Bottes de sept lieues

Pour l’équipe, le butin reste maigre en cette matinée. Pourtant, en l’espace d’une heure, ils ont intercepté une vingtaine de colis contenant des médicaments illégaux et contrefaits, ainsi que des hormones. Mais ce n’est rien à côté du trésor de fausses bottes Ugg.  » Les fêtes de fin d’année approchent à grands pas. De nombreuses personnes achètent par internet des produits de marque contrefaits à l’étranger. Nous avons stoppé ces bottes sur demande de la douane locale, qui mène pour le moment une enquête sur ce trafic. « 

Quand il s’agit de vêtements contrefaits, l’équipe se concentre surtout sur les grands envois organisés.
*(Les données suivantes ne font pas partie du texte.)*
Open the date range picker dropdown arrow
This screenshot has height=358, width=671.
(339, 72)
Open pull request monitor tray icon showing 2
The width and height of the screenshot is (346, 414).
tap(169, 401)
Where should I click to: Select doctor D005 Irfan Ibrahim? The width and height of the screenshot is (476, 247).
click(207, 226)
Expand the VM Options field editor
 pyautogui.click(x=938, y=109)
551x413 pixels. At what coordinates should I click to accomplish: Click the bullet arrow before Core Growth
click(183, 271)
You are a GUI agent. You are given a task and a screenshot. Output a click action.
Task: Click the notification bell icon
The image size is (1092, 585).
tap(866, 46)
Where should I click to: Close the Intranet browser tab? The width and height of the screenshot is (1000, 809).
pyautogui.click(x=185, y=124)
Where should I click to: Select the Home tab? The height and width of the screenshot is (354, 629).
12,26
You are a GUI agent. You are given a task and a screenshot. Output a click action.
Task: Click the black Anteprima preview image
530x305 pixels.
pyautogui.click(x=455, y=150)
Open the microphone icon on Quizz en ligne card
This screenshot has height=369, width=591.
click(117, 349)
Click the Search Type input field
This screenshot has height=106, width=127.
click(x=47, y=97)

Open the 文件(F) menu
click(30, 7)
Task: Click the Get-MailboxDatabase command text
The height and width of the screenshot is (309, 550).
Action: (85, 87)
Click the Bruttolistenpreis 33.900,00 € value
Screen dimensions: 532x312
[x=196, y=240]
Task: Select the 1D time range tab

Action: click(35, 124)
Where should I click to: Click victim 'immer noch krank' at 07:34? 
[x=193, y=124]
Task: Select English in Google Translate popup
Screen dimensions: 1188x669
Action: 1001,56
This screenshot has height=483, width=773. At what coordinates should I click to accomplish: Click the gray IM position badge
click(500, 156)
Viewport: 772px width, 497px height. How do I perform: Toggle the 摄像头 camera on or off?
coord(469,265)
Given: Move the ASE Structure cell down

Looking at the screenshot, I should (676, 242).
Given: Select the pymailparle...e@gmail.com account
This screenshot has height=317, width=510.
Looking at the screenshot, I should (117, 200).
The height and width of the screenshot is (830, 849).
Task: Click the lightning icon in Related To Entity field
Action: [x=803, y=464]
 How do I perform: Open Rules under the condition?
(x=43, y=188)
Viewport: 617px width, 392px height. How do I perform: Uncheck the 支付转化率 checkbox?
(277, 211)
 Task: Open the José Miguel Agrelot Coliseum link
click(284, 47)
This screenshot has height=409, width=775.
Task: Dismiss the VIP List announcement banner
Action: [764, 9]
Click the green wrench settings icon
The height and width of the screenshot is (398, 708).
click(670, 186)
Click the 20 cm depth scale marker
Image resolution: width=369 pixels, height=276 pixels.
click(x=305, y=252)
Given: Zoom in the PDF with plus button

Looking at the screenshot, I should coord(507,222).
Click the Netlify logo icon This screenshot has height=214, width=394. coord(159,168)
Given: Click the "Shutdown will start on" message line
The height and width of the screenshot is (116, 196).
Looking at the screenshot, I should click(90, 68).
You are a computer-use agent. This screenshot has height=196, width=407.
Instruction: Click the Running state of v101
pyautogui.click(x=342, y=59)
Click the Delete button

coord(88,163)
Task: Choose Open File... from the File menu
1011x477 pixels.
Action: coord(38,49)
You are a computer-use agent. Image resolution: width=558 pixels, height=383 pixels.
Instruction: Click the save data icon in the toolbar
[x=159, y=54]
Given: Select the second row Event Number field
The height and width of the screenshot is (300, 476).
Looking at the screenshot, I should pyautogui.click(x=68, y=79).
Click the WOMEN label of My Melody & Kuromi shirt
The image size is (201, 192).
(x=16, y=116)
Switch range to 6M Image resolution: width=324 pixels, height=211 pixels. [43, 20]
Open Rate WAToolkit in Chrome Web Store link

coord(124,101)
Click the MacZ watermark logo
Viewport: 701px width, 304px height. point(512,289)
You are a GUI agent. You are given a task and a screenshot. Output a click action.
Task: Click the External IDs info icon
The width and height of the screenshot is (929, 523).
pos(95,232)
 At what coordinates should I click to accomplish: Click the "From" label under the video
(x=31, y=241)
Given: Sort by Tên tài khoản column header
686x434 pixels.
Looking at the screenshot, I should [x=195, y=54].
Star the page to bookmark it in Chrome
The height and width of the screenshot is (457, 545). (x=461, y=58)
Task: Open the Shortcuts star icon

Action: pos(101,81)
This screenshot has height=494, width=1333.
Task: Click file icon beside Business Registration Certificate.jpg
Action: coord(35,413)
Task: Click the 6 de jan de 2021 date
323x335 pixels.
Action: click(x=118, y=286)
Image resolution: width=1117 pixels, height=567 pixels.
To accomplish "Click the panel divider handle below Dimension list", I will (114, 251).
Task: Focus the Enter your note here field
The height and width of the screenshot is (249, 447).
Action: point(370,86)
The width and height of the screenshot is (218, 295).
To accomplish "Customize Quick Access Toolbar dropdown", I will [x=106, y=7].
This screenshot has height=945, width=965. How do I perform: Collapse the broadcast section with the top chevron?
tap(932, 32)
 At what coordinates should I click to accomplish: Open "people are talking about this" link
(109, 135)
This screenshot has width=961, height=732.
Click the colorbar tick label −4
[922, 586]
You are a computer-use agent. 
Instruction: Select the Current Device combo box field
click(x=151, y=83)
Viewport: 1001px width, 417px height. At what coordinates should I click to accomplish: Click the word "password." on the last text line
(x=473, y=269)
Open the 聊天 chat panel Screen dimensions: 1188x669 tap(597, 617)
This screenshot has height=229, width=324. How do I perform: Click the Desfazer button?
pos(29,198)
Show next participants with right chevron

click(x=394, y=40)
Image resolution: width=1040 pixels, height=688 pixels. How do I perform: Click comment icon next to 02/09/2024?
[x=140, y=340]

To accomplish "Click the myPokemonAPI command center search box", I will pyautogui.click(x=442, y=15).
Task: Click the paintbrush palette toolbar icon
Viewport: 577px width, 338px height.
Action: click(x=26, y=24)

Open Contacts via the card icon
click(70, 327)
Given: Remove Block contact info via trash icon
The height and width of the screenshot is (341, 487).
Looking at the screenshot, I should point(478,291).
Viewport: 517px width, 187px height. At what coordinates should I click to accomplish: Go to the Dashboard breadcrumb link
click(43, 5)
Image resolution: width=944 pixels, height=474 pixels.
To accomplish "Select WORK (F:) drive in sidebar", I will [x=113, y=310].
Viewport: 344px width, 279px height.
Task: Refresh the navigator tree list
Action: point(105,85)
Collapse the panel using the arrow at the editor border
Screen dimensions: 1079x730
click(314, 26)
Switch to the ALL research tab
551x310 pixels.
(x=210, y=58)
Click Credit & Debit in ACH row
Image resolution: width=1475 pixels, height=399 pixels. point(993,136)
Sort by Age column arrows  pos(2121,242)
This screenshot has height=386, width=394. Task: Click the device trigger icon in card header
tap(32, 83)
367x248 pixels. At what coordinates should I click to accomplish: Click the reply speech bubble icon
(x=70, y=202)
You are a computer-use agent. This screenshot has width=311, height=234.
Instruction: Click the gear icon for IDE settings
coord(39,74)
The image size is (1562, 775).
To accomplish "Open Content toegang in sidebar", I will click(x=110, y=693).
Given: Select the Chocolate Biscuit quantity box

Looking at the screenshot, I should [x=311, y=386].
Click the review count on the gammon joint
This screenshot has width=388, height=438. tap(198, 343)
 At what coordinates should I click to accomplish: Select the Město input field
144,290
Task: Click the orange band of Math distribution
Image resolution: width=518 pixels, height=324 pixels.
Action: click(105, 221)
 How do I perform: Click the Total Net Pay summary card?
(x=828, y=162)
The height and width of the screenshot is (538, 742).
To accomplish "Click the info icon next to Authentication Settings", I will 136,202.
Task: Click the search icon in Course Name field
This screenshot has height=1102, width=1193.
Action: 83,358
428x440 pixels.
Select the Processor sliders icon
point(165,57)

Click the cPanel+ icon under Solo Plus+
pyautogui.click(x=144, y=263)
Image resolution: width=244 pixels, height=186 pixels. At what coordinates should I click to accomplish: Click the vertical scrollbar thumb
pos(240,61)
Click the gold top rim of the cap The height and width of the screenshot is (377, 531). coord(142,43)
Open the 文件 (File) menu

Une démarche sensiblement différente prévaut pour les médicaments.  » On ne peut pas comparer un t-shirt contrefait avec une fausse boîte d’antibiotiques « , affirme Pol Meuleneire.  » Même dans les médicaments, nous observons une évolution. Depuis l’arrivée des génériques sur le marché, nous avons davantage affaire avec des copies de génériques. Les grandes marques ont en effet souvent érigé des systèmes de contrôle plus complexes qui rendent la contrefaçon moins aisée. La contrefaçon des génériques est un commerce bien moins onéreux pour le fraudeur et leur détection bien plus ardue.  » Sur ces mots, l’équipe met la main sur un paquet rempli de fausses pilules de Viagra. L’un des produits-phare du commerce illégal sur la Toile.  » Ils arrivent parfois dans d’énormes pots « , plaisante Pol.  » Rien qu’en secouant le paquet, on sait déjà ce qu’il contient ! « 

Les médicaments contrefaits – qui passent seulement en transit par notre pays – sont transférés au parquet et les producteurs de la marque originale en sont aussitôt informés. Nos relations avec le pharma sont excellentes « , explique Pol.  » Ils apprécient vraiment notre travail et cela fait toujours plaisir. L’équipe GAD de Zaventem est aussi une référence à l’étranger et c’est très bien ainsi... « , conclut le contrôleur.